The Atlantic storm Sandy left “absolute devastation” in New Jersey, tearing apart seaside resort towns, ripping houses from foundations and littering the state’s turnpike with rail cars and debris, said Governor Chris Christie.
New York City Mayor Michael Bloomberg said at least 10 people had died in the city due to the superstorm. He also said that the city's famed subway system would be down for days because of flooding and other damage.
Three people died in the state because of the storm and search-and-rescue teams are trying to free stranded residents, Christie, told reporters at a news conference in West Trenton today. He described widespread damage in coastal communities, including Atlantic City.
About 2.4 million households in the state were without electrical service, twice the number affected by Hurricane Irene in August 2011. Jersey City, across the Hudson River from Manhattan, and Newark, the state’s largest city, with 277,000 residents, suffered total power losses, Christie said.

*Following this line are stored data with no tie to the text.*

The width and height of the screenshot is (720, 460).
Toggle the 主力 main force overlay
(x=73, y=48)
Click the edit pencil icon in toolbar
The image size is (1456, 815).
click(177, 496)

“Our state woke up today to absolute devastation,” said Christie, 50, a first-term Republican. “There are no words to describe what’s been New Jersey’s experience over the last 24 hours, and what we’ll have to contend with over the coming days, weeks and months.”
A week before the presidential election, Christie, a surrogate for Republican nominee Mitt Romney, said: “I don’t give a damn about Election Day.” Christie praised the response of President Barack Obama, a Democrat.
About 5,500 residents were in shelters, and emergency workers were preparing the Rutgers University athletic center in Piscataway to accommodate 2,000 more people, Christie said.
He’s planning to survey the damage by helicopter, he said.
More than 8.1 million U.S. homes and businesses were without power on Tuesday after Hurricane Sandy tore down power lines, flooded electrical networks and sparked an explosion at a Consolidated Edison substation on Manhattan's East River.
About a quarter of New York City's homes and businesses were without power 15 hours after Hurricane Sandy roared ashore accompanied by a nearly 14-foot (4.2-metre) tidal surge that flooded empty subway and highway tunnels.
Con Edison warned parts of New York City would be without power for a more than a week.
Power providers reported outages in every state from North Carolina to the Canadian border and as far inland as Ohio and Indiana. New Jersey was hardest hit state with 62 percent of customers suffering blackouts. Seven states had a fifth or more of all customers without power.
At 11:00 a.m. EDT (1500 GMT), total U.S. outages were above 8.1 million according to the the Department of Energy, and were approaching the 8.4 million peak seen during Hurricane Irene last year.
The figures cover homes and businesses, meaning the total number of people affected will be far higher.
"This is the largest storm-related outage in our history," said John Miksad, Con Edison's senior vice president for electric operations.
An explosion at a substation on Manhattan's East River on Monday night contributed to the power cuts, and could complicate efforts to restore electric supplies. Large sections of the island below 39th Street - just south of Times Square - are without power.
Con Edison told customers via Twitter that the hardest hit areas may face more than a week without power. A total of 787,000 homes and businesses were without power in New York City and Westchester as a whole, out of a total of 3 million Con Edison customers.
In New Jersey, 62 percent of homes were without power, according to the DOE. New Jersey utility Public Service Electric and Gas (PSE&G) said in a tweet that it was the "largest storm in PSE&G history." The company asked customers to be patient as "unprecedented" flooding threatened to leave homes without power for days.
Pennsylvania, Rhode Island, New Hampshire, West Virginia, New York, New Jersey, and Connecticut all had statewide outages affecting 20 percent or more of customers, according to the DOE.
One forecasting company predicted economic losses could ultimately reach $20 billion nationwide, only half insured.
The state-owned Long Island Power Authority (LIPA) was one of the hardest hit utilities, with 85 percent of its 1.1 million customers in New York without power. It said it could take as long as seven to 10 days to return power to every customer.
Connecticut Light and Power's website said 38 percent of its customers were without power.
Power providers emphasized that customers must stay away from downed power lines. One woman in New York City was killed after stepping into an electrified puddle.